Task requirements: All that is wanted is the exact text of each line from the one with "The height and width of the screenshot is (384, 1323)." to the close of the listing, ends included.

Provided entries:
=-=-=-=-=

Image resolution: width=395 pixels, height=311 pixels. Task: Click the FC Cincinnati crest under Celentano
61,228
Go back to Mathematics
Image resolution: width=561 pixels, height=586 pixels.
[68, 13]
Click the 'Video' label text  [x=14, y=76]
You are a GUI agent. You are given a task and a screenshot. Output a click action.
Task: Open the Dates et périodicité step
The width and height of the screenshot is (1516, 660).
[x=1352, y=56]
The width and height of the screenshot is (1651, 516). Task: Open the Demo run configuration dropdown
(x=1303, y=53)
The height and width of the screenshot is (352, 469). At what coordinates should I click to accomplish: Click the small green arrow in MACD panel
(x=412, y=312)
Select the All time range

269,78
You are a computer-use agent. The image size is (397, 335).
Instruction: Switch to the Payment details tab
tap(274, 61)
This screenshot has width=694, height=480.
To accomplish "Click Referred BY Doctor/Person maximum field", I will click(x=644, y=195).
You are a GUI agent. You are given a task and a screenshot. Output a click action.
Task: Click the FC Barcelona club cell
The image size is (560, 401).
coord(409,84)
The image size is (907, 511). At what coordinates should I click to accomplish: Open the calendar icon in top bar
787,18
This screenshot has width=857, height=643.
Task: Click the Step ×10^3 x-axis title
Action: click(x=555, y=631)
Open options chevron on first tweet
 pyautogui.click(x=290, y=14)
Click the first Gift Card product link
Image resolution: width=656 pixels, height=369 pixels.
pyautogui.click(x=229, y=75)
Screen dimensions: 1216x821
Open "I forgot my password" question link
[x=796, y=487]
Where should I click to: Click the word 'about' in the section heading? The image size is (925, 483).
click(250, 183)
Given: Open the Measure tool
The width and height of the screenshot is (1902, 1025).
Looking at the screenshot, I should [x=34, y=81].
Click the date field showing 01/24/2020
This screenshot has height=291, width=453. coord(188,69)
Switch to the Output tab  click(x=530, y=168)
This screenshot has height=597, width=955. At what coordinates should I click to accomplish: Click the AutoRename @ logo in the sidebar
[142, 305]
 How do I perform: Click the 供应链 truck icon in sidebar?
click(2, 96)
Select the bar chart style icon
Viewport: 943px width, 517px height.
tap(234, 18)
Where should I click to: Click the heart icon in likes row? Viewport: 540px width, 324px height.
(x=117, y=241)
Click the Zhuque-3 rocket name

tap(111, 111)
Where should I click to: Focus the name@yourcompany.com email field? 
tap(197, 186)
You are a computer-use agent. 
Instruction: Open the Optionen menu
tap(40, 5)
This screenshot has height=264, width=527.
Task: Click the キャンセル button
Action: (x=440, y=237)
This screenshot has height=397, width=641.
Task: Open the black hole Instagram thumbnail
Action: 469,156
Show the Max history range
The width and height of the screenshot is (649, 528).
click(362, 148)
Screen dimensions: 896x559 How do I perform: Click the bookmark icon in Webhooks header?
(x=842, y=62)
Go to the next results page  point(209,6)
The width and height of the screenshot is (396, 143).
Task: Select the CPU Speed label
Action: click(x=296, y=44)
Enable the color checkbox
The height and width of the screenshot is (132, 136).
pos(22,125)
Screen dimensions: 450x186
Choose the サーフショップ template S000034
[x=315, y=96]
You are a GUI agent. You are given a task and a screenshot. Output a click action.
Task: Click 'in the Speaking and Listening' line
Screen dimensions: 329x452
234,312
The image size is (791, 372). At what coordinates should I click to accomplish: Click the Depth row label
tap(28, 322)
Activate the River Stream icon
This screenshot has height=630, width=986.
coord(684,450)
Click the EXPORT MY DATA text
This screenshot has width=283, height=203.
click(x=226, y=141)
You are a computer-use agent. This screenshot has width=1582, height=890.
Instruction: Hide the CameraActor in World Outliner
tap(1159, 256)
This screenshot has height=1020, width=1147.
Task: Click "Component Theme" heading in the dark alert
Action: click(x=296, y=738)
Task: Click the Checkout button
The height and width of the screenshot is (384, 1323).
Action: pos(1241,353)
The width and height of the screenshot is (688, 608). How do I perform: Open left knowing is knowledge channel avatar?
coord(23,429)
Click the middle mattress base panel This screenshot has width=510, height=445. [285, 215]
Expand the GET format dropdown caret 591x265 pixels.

=-=-=-=-=

Response area:
The height and width of the screenshot is (384, 1323).
Action: pos(1241,353)
The width and height of the screenshot is (688, 608). How do I perform: Open left knowing is knowledge channel avatar?
coord(23,429)
Click the middle mattress base panel This screenshot has width=510, height=445. [285, 215]
Expand the GET format dropdown caret 591x265 pixels.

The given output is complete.